Tasks to carry out
**A)** From the passage on the Scepter Cell Counter below, list every source of error in hemocytometry that it names.
**B)** In the passage on the Scepter Cell Counter below, transcribe everything from "Despite this need" down to "hemocytometer filling rate2.".
**C)** Go on with the passage on the Scepter Cell Counter below, picking up after its final sentence.

Document passage
____

The Scepter Cell Counter is a handheld automated device that can be used to count cells, monitor cell diameter and volume, and be used to check the health and quality of cellular populations from one culture to the next.
Counting cells is often a necessary but tedious step for in vitro cell culture. Consistent cell concentrations ensure experimental reproducibility and accuracy. Cell counts are important for monitoring cell health and proliferation rate, assessing immortalization or transformation, seeding cells for subsequent experiments, transfection or infection, and preparing for cell-based assays. It is important that cell counts be accurate, consistent, and fast, particularly for quantitative measurements of cellular responses.
Despite this need for speed and accuracy in cell counting, 71% of 400 researchers surveyed1 who count cells using a hemocytometer. While hemocytometry is inexpensive, it is laborious and subject to user bias and misuse, which results in inaccurate counts. Hemocytometers are made of special optical glass on which cell suspensions are loaded in specified volumes and counted under a microscope. Sources of errors in hemocytometry include: uneven cell distribution in the sample, too many or too few cells in the sample, subjective decisions as to whether a given cell falls within the defined counting area, contamination of the hemocytometer, user-to-user variation, and variation of hemocytometer filling rate2.
To alleviate the tedium associated with manual counting, 29% of researchers count cells using automated cell counting devices; these include vision-based counters, systems that detect cells using the Coulter principle, or flow cytometry1. For most researchers, the main barrier to using an automated system is the price associated with these large benchtop instruments1.
The Scepter cell counter is an automated handheld device that offers the automation and accuracy of Coulter counting at a relatively low cost. The system employs the Coulter principle of impedance-based particle detection3 in a miniaturized format using a combination of analog and digital hardware for sensing, signal processing, data storage, and graphical display. The disposable tip is engineered with a microfabricated, cell- sensing zone that enables discrimination by cell size and cell volume at sub-micron and sub-picoliter resolution. Enhanced with precision liquid-handling channels and electronics, the Scepter cell counter reports cell population statistics graphically displayed as a histogram.

____

(Records in a dataset)

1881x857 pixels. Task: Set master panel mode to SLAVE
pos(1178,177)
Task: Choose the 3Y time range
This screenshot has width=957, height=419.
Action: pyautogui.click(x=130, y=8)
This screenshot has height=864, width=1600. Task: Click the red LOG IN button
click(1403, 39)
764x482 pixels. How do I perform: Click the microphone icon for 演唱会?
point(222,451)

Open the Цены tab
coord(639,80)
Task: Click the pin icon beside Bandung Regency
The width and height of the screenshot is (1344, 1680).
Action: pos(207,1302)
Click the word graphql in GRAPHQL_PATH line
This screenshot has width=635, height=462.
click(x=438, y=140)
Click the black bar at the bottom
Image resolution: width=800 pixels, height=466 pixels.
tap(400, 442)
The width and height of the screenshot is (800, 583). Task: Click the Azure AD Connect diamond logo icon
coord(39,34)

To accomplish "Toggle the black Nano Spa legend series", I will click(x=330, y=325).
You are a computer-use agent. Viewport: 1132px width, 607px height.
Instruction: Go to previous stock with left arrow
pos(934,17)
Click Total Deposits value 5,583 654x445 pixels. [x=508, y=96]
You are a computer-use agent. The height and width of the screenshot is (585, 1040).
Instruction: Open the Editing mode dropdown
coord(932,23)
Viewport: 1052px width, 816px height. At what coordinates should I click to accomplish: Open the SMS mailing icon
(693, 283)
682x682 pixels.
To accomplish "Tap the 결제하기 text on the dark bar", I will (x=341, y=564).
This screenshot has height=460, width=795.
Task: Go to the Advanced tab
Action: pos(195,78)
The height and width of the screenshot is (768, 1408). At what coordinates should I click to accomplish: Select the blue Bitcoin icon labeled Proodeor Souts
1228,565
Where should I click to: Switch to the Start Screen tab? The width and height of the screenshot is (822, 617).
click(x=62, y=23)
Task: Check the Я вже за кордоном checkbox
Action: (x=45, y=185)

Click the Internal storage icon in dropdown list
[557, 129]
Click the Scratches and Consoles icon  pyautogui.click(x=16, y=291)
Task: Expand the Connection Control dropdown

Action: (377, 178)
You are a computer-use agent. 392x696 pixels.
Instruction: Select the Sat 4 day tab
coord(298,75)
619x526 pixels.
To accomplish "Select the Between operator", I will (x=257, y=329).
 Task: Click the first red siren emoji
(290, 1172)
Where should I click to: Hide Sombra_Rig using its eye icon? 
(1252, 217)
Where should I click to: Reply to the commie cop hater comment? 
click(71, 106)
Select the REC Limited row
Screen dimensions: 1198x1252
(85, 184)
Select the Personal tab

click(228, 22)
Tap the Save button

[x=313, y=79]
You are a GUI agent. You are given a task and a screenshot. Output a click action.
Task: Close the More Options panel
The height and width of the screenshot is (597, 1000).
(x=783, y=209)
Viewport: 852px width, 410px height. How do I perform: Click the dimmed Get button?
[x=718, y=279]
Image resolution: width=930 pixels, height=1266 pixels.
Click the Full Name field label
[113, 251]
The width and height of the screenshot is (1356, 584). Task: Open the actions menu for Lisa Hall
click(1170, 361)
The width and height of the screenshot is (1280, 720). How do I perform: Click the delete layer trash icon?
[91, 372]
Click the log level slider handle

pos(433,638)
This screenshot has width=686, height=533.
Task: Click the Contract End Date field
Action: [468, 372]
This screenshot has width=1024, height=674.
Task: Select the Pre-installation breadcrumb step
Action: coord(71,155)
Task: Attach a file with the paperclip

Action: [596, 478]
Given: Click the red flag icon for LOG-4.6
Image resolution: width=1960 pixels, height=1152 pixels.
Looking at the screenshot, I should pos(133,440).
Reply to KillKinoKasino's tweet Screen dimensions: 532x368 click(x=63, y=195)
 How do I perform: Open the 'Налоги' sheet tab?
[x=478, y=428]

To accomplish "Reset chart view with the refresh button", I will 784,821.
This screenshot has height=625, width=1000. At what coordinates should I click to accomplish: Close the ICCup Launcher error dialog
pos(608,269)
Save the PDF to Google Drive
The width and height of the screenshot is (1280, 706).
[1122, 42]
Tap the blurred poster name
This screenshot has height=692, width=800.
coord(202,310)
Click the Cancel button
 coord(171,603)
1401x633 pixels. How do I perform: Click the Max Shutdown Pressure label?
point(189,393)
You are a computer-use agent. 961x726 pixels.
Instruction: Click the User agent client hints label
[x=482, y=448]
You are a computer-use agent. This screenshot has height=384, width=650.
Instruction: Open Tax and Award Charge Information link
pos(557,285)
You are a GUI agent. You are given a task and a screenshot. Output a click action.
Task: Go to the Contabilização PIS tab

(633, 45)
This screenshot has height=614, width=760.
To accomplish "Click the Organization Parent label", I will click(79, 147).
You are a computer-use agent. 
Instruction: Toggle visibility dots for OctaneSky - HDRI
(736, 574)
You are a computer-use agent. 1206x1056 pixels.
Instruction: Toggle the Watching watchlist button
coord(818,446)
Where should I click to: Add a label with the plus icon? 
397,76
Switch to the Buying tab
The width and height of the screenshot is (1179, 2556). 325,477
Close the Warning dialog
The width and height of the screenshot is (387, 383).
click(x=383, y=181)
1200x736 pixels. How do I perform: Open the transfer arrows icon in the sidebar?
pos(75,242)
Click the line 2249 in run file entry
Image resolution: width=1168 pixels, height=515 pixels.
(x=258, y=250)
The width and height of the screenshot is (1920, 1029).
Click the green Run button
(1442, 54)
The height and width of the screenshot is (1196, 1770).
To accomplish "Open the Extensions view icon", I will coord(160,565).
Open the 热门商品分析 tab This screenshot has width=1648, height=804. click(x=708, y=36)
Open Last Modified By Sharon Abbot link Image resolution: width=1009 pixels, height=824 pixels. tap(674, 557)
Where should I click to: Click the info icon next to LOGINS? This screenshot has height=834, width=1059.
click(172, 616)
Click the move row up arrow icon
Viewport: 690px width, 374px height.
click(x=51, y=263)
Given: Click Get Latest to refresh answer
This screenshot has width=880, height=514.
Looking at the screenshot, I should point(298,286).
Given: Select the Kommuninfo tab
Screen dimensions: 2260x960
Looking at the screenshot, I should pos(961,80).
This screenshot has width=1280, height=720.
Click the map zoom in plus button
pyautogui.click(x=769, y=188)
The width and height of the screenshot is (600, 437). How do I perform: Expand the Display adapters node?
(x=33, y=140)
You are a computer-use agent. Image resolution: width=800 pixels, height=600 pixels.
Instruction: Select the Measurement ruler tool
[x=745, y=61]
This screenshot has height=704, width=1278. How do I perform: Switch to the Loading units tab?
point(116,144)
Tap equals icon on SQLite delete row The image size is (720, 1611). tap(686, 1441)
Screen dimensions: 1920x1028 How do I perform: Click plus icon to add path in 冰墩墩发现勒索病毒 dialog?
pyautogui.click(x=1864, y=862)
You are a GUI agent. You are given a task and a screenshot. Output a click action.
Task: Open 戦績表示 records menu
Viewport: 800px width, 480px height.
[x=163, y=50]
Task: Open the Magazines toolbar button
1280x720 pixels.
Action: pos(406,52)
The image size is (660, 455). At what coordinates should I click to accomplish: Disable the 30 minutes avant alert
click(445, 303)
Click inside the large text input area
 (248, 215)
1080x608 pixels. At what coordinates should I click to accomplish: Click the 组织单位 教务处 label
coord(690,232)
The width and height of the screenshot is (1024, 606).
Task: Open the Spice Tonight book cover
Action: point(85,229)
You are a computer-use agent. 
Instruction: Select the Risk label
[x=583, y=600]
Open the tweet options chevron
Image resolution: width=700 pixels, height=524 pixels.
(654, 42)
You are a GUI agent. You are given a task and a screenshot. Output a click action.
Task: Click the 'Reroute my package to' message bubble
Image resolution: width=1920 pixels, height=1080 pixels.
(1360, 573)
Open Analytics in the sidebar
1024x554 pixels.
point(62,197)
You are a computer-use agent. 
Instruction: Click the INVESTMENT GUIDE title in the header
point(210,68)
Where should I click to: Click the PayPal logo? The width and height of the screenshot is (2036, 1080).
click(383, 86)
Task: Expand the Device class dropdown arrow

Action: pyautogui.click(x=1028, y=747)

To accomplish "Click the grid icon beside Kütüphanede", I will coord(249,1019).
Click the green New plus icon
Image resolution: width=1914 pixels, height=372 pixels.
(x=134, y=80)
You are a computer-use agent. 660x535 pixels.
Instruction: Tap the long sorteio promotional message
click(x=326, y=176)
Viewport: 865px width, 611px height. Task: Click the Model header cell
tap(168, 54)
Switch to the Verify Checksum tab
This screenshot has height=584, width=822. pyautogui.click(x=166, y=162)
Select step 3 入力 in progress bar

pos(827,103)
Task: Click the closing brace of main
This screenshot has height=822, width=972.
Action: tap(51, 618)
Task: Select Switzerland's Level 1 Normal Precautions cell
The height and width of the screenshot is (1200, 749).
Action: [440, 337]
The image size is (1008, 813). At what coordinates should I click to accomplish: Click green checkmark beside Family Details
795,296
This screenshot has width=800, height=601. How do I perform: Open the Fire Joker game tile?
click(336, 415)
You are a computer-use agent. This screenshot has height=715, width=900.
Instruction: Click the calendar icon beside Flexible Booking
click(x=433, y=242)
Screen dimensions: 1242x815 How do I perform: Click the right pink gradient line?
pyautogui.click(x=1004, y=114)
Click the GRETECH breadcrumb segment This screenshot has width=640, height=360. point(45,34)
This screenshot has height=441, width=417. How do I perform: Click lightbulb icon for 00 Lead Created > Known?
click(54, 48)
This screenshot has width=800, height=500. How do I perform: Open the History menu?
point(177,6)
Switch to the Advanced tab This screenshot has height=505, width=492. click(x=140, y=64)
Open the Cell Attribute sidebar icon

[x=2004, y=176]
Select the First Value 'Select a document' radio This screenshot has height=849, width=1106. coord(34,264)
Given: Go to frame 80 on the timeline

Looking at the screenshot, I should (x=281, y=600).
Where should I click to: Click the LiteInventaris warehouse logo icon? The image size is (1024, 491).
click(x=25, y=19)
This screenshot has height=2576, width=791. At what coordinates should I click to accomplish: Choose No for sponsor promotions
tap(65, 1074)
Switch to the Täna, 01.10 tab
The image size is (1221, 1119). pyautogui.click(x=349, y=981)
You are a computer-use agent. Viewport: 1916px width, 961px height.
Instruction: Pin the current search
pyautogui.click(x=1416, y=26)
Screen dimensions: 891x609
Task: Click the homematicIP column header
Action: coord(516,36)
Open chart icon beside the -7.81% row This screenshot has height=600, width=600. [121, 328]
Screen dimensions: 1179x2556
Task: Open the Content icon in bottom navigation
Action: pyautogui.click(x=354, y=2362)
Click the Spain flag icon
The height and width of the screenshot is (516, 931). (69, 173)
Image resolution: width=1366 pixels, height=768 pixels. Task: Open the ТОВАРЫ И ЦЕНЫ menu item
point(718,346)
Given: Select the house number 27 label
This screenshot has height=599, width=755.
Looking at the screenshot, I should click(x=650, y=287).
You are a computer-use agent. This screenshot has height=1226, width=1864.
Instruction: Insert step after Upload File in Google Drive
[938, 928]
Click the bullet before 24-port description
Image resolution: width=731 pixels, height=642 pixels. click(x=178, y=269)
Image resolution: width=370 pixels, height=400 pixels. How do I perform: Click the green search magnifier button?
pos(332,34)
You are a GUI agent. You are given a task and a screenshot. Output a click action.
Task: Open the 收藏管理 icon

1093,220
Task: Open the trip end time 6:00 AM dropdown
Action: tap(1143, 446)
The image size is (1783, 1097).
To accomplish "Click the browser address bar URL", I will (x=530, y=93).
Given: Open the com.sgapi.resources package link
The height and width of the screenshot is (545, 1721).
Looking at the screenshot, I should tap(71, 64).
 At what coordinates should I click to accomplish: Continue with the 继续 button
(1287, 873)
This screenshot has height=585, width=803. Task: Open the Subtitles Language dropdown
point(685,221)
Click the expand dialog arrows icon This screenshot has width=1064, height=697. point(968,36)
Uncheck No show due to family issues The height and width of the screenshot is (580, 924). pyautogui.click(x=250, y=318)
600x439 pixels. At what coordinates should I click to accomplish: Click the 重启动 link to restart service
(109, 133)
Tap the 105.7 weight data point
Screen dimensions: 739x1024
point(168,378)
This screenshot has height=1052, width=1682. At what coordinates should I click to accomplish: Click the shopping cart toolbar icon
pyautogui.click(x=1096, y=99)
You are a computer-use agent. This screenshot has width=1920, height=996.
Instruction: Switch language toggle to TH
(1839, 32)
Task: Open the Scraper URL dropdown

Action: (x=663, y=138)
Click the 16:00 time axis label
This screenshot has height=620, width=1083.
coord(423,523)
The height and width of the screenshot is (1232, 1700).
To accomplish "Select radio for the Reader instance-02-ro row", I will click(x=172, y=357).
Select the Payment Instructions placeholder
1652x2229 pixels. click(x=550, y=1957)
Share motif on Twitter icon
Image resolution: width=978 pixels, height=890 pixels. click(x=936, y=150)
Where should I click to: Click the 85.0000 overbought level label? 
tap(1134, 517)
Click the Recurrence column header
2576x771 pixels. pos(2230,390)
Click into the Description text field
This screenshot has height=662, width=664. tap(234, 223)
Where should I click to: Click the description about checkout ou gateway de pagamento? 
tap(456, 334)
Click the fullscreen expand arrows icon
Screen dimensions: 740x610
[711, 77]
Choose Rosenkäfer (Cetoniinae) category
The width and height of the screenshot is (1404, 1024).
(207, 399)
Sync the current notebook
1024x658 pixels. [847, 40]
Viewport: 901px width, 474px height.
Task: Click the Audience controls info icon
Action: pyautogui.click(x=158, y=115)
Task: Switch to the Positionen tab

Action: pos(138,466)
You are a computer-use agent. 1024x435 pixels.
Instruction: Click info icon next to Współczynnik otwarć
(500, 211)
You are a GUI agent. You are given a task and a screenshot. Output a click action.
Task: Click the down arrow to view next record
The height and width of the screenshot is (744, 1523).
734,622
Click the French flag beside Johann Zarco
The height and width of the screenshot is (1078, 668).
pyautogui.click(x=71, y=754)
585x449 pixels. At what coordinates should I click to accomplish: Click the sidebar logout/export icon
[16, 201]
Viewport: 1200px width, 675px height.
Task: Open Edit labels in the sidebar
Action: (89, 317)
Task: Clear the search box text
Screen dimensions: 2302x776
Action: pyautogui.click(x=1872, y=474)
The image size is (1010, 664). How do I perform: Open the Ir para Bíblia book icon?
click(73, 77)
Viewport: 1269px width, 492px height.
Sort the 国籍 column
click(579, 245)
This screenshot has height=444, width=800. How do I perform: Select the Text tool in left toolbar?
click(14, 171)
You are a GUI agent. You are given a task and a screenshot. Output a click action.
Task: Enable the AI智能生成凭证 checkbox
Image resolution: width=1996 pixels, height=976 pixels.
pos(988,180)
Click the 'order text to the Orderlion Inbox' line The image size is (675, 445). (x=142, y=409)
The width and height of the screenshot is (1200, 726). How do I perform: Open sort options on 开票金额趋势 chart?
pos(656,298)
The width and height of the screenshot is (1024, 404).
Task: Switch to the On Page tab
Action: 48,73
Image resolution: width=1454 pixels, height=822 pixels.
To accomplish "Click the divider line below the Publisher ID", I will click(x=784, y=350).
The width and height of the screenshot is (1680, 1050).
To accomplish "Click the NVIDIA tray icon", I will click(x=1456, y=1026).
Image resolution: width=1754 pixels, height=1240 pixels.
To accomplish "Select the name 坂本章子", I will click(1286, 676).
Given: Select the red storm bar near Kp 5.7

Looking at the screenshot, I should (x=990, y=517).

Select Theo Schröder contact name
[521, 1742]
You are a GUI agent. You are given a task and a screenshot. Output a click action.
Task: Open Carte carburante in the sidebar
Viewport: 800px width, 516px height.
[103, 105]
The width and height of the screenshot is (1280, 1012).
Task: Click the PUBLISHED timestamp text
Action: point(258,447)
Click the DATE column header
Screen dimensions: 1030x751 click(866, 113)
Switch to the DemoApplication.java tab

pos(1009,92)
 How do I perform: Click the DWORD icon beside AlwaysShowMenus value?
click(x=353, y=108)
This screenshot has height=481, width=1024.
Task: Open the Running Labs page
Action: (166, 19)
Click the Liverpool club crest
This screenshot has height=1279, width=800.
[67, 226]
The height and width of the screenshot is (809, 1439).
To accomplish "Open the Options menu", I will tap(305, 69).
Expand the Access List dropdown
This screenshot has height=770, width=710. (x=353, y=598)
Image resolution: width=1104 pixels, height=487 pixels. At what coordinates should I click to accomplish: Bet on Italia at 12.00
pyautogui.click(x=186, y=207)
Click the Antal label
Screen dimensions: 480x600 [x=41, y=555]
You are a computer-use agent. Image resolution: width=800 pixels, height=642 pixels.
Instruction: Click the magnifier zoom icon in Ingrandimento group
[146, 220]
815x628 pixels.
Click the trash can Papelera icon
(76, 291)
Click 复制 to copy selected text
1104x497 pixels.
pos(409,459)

____

Responses by task
**A)**
- uneven cell distribution in the sample
- too many or too few cells in the sample
- subjective decisions as to whether a given cell falls within the defined counting area
- contamination of the hemocytometer
- user-to-user variation
- variation of hemocytometer filling rate

**B)**
Despite this need for speed and accuracy in cell counting, 71% of 400 researchers surveyed1 who count cells using a hemocytometer. While hemocytometry is inexpensive, it is laborious and subject to user bias and misuse, which results in inaccurate counts. Hemocytometers are made of special optical glass on which cell suspensions are loaded in specified volumes and counted under a microscope. Sources of errors in hemocytometry include: uneven cell distribution in the sample, too many or too few cells in the sample, subjective decisions as to whether a given cell falls within the defined counting area, contamination of the hemocytometer, user-to-user variation, and variation of hemocytometer filling rate2.

**C)**
1. The Importance of Cell Counting
2. Preparation of a Single-cell Suspension for Counting
3. Performing Cell Counts using the Scepter
4. Data Analysis
5. Representative Results
Comparing the performance of the Scepter cell counter to results from other counting methods, we conclude that this new handheld, automated cell counter delivers precise, fast, and reliable cell counts over a wide operating range. The functionality of Scepter counting is a result of the precision engineered technology embedded into the sensor tip and the sophisticated counting instrumentation based upon the Coulter principle. The performance quality suggests Scepter counting as method to increase the speed and improve the reproducibility of cell-based assays. The handheld format allows quick tedium free counting right at the cell culture hood.
The authors have nothing to disclose.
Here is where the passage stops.